On the facts, the Judge held that Knowles' failure to disclose the March Correspondence to the applicant, was deliberate and "created a wholly misleading impression". The Judge did not accept Knowles arguments that withholding the information from the arbitrator was not relevant and that the managing director had no knowledge of the relevant issues. It was clear to the Judge that the arbitrators' Second Award had clearly been directly influenced as a result the fraud:

"It is self-evident from this passage of his decision that he equated the withdrawing of the invoices and issue of credit notes with extinguishing the claim. That was not because withdrawing of an invoice has some particular legal effect but simply because he assumed that the withdrawn invoices would not be re-presented or new invoices for the same amounts presented."

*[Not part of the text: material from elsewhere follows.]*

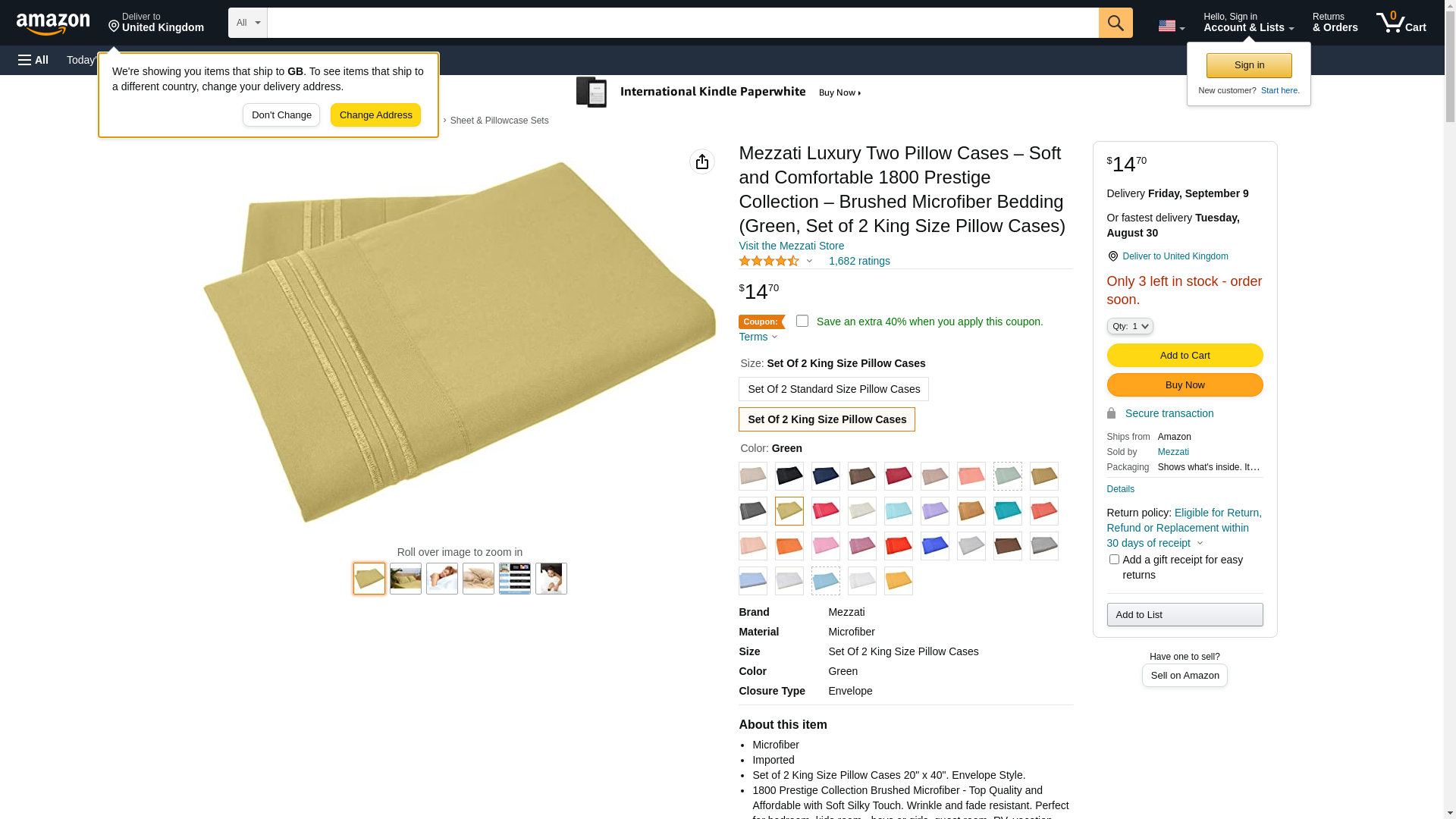Open Returns & Orders

tap(1335, 23)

The fraud had therefore "caused a substantial injustice" and the Second Arbitration award was set aside.

Key points

  1. The judgment re-affirms the robust approach that the Courts take to allegations of fraud by requiring a high burden of proof. It is an example of where that threshold is met and in particular, why it is important for all relevant material to be disclosed to an arbitrator.
  1. The judgment also provides some interesting but non-binding comments on whether statements which are simply reckless regarding the truth, as opposed to dishonest, can amount to fraud under s 68(2)(g):

"there may be cases in which recklessness as to whether a statement was true or false might amount to fraud within the meaning of s.68(2)(g) if there is some other element of unconscionable conduct."6

If later cases find this to be the case then in theory it will be easier for claimants in CBL's position to prove allegations of fraud, at least in the context of setting aside arbitration awards.

  1. The decision serves as an example of the importance of disclosing all material information to the arbitrator, and that the English Courts will set an award aside and break the privacy of an arbitration if there is a serious basis to do so.


1 Celtic Bioenergy Ltd v Knowles Ltd [2017] EWHC 472 (TCC) at [8]

2 Lesotho Highlands Development Authority v Impreglio SpA [2005] UKHL 43 at [28]

3 1996 Departmental Advisory Committee Report, para. 280

4 Celtic Bioenergy Ltd v Knowles Ltd [2017] EWHC 472 (TCC) at [66]

5 Ibid at [67]

6 ibid at [104]

The content of this article is intended to provide a general guide to the subject matter. Specialist advice should be sought about your specific circumstances.